Computational Frontiers in Arteriovenous Fistula Maturation: A Review of Fluid Dynamics and Machine Learning Models.
Authors
Affiliations (5)
Affiliations (5)
- Department of Biomedical Engineering, The University of Texas at Austin, Austin, TX 78712, USA.
- Department of Physics, Rice University, Houston, TX 77005.
- Department of Interventional Radiology, The University of Texas MD Anderson Cancer Center, Houston, TX 77030, USA.
- UT MD Anderson UTHealth Houston Graduate School of Biomedical Sciences, Houston, TX 77030, USA.

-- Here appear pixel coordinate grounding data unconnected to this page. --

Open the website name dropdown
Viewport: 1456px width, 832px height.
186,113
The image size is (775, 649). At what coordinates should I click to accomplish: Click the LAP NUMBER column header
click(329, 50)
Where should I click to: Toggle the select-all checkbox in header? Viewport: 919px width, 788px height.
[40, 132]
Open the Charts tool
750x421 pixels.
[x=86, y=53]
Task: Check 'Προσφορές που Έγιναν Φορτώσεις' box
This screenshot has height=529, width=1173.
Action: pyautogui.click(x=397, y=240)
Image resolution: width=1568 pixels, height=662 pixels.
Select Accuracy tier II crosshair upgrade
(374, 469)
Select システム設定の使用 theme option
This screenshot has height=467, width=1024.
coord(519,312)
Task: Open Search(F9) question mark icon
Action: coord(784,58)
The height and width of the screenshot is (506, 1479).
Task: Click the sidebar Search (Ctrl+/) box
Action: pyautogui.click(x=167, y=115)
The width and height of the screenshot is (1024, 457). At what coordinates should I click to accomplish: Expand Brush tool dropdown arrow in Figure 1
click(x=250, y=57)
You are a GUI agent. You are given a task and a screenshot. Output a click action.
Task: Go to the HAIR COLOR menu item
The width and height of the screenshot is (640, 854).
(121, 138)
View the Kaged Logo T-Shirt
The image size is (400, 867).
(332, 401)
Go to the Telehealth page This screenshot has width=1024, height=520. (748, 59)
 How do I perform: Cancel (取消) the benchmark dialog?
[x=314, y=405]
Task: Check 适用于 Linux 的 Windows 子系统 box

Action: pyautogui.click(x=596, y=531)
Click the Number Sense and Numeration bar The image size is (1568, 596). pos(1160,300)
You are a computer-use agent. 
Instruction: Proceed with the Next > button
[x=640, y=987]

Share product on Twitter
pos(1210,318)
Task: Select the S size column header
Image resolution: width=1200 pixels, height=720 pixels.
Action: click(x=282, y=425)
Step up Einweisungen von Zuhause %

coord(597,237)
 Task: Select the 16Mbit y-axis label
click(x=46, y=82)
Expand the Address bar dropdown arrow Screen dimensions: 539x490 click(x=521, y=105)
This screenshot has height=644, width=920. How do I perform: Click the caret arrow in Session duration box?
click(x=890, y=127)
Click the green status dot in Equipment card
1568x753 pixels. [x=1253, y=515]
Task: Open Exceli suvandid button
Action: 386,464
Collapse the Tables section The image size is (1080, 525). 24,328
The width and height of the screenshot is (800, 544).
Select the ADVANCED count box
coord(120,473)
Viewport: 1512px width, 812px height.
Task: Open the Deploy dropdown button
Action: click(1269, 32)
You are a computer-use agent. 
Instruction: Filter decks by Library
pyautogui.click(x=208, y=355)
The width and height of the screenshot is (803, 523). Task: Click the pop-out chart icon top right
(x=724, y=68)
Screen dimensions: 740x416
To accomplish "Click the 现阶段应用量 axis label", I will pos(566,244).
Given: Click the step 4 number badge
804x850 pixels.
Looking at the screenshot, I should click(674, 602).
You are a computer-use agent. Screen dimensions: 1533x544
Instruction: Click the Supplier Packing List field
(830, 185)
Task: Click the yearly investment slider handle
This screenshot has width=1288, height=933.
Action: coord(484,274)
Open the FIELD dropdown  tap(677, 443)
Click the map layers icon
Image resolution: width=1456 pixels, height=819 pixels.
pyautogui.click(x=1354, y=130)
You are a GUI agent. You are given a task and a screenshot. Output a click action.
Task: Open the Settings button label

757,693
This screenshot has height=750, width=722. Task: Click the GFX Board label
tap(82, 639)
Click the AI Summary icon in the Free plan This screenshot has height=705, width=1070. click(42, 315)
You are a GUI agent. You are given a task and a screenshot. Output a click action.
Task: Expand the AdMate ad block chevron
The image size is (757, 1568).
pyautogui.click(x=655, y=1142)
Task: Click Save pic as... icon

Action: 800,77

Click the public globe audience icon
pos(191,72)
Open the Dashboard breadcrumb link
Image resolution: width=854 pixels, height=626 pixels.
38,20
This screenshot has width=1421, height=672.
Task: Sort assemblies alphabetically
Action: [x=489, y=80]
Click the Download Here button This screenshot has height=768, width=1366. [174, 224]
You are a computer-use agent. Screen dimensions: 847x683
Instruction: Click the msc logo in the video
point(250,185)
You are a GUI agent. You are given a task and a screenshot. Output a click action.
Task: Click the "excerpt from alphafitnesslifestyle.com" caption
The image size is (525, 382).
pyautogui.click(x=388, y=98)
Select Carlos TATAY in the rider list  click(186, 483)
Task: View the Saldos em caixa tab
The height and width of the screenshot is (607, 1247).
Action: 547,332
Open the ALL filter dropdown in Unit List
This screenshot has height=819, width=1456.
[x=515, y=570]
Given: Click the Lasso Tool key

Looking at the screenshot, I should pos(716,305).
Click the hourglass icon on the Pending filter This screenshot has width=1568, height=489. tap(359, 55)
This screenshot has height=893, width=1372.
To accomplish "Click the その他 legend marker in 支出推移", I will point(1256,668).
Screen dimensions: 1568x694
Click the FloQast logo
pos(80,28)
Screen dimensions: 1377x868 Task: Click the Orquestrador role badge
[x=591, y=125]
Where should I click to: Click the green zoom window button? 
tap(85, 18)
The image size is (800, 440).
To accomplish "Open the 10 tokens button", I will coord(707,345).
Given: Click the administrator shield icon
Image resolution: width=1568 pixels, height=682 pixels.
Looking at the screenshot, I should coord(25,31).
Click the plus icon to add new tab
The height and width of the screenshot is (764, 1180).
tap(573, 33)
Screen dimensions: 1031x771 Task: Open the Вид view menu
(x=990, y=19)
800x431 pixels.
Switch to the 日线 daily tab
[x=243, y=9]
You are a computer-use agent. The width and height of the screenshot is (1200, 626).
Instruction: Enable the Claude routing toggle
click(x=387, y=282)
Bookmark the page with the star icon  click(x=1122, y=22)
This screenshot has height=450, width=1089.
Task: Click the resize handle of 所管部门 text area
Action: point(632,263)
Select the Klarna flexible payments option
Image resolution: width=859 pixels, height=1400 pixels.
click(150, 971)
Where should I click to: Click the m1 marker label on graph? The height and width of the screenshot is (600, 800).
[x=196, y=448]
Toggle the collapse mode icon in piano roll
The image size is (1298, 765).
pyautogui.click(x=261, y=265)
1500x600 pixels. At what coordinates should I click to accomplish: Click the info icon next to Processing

- The University of Texas MD Anderson Cancer Center, UTHealth Houston, Graduate School of Biomedical Sciences, Houston, TX 77030, USA.
Abstract
Arteriovenous (AV) fistulas, the preferred vascular access for hemodialysis, fail to mature in up to 60% of patients with kidney failure. This high failure rate is often attributed to adverse hemodynamic conditions, yet the exact mechanisms remain poorly understood. This review explores the application of computational fluid dynamics (CFD) and machine learning (ML) to elucidate these mechanisms and predict clinical outcomes. CFD models have been instrumental in characterizing the complex interplay between AV fistula geometry, such as anastomotic angle and curvature, and hemodynamic parameters, such as wall shear stress (WSS) and oscillatory shear index (OSI). These studies consistently link disturbed flow patterns, including low WSS and high OSI, to regions prone to neointimal hyperplasia and stenosis. Concurrently, ML models have demonstrated significant promise in predicting AV fistula maturation, stenosis, and failure by leveraging diverse data sources, including clinical characteristics, ultrasound imaging, and acoustic bruit analysis. While powerful, the clinical utility of these computational models is often limited by small, single-center datasets, a lack of external validation, and simplifying assumptions that may not capture true physiological complexity. Future progress depends on integrating these complementary approaches, utilizing larger and more diverse datasets, and validating models prospectively to create generalizable tools that can guide surgical planning and improve AV fistula maturation rates.